Retours d’expérience : des parents racontent
Adrien a 44 ans, il vit à Nantes et est papa d’un garçon de 11 ans.
Lors de sa rentrée au collège l’an dernier, notre fils a été séparé de sa bande de copains de l’école. Ça a été très dur pour lui. Il a pu continuer à en voir quelques-uns, mais comme les emplois du temps étaient différents, ce n’était pas simple. Au bout de quelques mois, il s’est mis à beaucoup nous parler d’un nouveau copain. Au début, nous étions rassurés. Et puis, nous avons eu des retours du collège. Avec ce nouveau copain, notre fils faisait visiblement beaucoup de bêtises et pas mal de chahut en classe.
Chacun des parents pensait que c’était le fils des autres qui avait une mauvaise influence sur son enfant
Nous avons proposé à notre fils d’inviter le copain en question à la maison, avec ses parents. Au début l’ambiance n’était pas très chaleureuse. Chacun des parents pensait que c’était le fils des autres qui avait une mauvaise influence sur son enfant. En discutant, nous nous sommes rendus compte que le copain était dans la même situation que notre fils. En arrivant au collège, il avait perdu sa bande de potes de l’école. Nous avons aussi discuté avec les deux garçons. De fil en aiguille, nous avons compris qu’ils faisaient les malins pour faire rire les autres et attirer l’attention à eux. Par chance, entre parents, nous étions d’accord pour leur expliquer que faire des bêtises et perturber la classe, ce n’était pas vraiment le meilleur moyen. Depuis, ça va mieux. Ils font du foot ensemble et se sont fait de nouveaux copains.
Camille a 39 ans, elle vit sur Pornichet et est maman d’une fille de 14 ans.
Au fur et à mesure du collège, Adèle a progressivement laissé tomber les copains qu’elle avait gardés de l’école. Elle les trouvait trop "bébés". Elle est devenue amie avec une fille plus âgée qui l’a plus ou moins fait intégrer un autre groupe. On a rapidement vu les changements. Elle a commencé à vouloir se maquiller, à s’intéresser à de nouveaux vêtements. Au début, on a mis ça sur le compte de son évolution vers l’adolescence. Un jour, elle m’a fait tout un cirque pour avoir une paire de baskets d’une certaine marque. Puis, elle a demandé si elle pouvait avoir un tatouage... Au fur et à mesure qu’on lui disait non, elle se renfermait, nous parlait moins, passait moins de temps avec nous. On a su qu’elle traînait avec une bande de copines, dont la fille plus âgée était un peu la cheffe.
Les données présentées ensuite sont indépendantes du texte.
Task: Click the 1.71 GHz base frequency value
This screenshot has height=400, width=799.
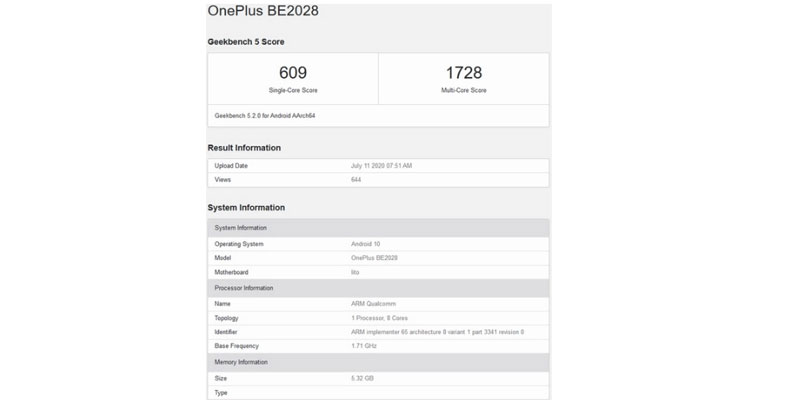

Adèle était allée chez un tatoueur avec ses copines pour se faire faire toutes le même tatouage. Heureusement, le tatoueur a refusé. J’étais assez malheureuse, je ne reconnaissais plus ma petite fille.
Elles portaient toutes plus ou moins le même genre de vêtements - des survêtements d’une marque de sport - et on a su après coup, que malgré notre désaccord, Adèle était allée chez un tatoueur avec ses copines pour se faire faire toutes le même tatouage. Heureusement, le tatoueur a refusé. J’étais assez malheureuse, je ne reconnaissais plus ma petite fille. Mon compagnon essayait de tempérer, en disant qu’on était tous passés par là. Mais j’étais inquiète. Et puis un jour, on a été convoqués au collège. Adèle était, avec le reste de la bande, soupçonnée de harcèlement et de racket sur d’autres enfants. Nous sommes tombés de haut. Nous l’avons privée de téléphone et de sorties pendant un mois. Au début, ça a été horrible, elle nous hurlait dessus, disait qu’elle nous détestait. On avait très peur de s’enfermer dans quelque chose dont on aurait du mal à ressortir. Nous avons décidé de consulter un psychologue. Adèle était très réticente, mais nous l’avons menacée de la changer de collège. Au bout de quelques mois, ça a été mieux. Elle a réussi à nous dire qu’elle aimerait qu’on la traite moins comme une enfant et qu’on lui fasse plus confiance, qu’elle n’était plus une petite fille. Et c’est vrai, j’étais encore un peu dans un rapport de mère-petite fille. Nous avons posé nos conditions aussi : si on te fait confiance, ne la trahit pas. Au fur et à mesure les relations se sont apaisées. Elle fréquente toujours une partie du même groupe, mais la partie qui a accepté qu’elle soit elle-même. Bon, elle a toujours dans l’idée de se faire tatouer, mais elle devra attendre d’avoir 18 ans !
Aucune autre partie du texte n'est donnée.